[[ Recorded information open ]]

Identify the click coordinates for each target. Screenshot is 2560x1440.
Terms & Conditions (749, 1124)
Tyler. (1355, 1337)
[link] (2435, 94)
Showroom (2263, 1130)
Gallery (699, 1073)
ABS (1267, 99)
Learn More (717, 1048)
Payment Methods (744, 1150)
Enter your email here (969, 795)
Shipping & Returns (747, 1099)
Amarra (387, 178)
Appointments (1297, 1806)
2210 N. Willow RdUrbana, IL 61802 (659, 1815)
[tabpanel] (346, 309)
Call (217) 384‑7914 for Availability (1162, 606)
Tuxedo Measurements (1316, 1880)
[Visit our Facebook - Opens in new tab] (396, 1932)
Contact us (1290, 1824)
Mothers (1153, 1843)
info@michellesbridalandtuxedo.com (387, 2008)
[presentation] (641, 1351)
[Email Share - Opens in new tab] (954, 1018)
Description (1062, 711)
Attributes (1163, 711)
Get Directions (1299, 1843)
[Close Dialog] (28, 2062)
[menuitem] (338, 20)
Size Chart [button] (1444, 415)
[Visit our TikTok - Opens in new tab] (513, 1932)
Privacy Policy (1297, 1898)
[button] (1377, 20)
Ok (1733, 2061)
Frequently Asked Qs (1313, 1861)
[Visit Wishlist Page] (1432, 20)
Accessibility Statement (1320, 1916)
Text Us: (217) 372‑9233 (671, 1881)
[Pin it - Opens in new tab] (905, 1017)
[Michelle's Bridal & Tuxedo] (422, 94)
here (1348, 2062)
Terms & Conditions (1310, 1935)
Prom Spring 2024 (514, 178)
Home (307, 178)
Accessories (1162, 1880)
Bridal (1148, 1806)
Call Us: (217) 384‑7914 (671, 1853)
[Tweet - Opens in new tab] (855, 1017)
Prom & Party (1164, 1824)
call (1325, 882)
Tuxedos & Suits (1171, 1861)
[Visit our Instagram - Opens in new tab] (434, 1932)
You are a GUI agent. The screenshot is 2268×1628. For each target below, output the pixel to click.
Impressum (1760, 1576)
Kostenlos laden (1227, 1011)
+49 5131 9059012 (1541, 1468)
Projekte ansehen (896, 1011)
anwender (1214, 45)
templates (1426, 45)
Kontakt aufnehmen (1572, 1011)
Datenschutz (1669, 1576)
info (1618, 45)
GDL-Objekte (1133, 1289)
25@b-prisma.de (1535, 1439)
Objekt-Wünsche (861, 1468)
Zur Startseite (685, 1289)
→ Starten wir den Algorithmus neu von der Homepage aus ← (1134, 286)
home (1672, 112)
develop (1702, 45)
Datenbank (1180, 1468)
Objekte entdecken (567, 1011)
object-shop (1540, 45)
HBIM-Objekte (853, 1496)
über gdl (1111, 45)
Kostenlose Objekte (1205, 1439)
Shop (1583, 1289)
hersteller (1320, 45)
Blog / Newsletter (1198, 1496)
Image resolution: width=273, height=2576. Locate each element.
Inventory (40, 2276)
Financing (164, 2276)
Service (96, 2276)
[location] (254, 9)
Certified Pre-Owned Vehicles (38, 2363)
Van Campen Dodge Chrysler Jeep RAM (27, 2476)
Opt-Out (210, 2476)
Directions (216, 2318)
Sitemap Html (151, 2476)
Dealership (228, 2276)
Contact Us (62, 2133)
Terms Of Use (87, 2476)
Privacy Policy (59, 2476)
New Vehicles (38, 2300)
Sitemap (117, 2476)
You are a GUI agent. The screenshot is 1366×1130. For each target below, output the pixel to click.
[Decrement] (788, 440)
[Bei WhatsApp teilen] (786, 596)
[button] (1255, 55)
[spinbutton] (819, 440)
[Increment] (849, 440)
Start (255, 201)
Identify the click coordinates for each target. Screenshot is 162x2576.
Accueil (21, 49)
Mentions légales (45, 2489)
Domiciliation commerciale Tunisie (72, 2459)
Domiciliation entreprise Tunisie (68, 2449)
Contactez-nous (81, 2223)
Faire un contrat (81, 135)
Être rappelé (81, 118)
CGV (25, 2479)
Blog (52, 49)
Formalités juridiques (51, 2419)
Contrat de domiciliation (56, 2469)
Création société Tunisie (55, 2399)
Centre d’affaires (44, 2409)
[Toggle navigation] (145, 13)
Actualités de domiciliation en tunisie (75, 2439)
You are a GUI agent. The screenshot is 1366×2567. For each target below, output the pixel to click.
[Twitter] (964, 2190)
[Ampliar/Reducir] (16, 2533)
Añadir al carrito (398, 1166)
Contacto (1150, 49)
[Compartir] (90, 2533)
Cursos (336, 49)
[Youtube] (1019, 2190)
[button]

[[ Recorded information closed ]]

# What you will do
Reproduce only the lines above, starting at the line with "[Tweet - Opens in new tab] (855, 1017)" and ending at the line with "Kostenlos laden (1227, 1011)", exactly as written.

# Output
[Tweet - Opens in new tab] (855, 1017)
Prom & Party (1164, 1824)
call (1325, 882)
Tuxedos & Suits (1171, 1861)
[Visit our Instagram - Opens in new tab] (434, 1932)
You are a GUI agent. The screenshot is 2268×1628. For each target below, output the pixel to click.
Impressum (1760, 1576)
Kostenlos laden (1227, 1011)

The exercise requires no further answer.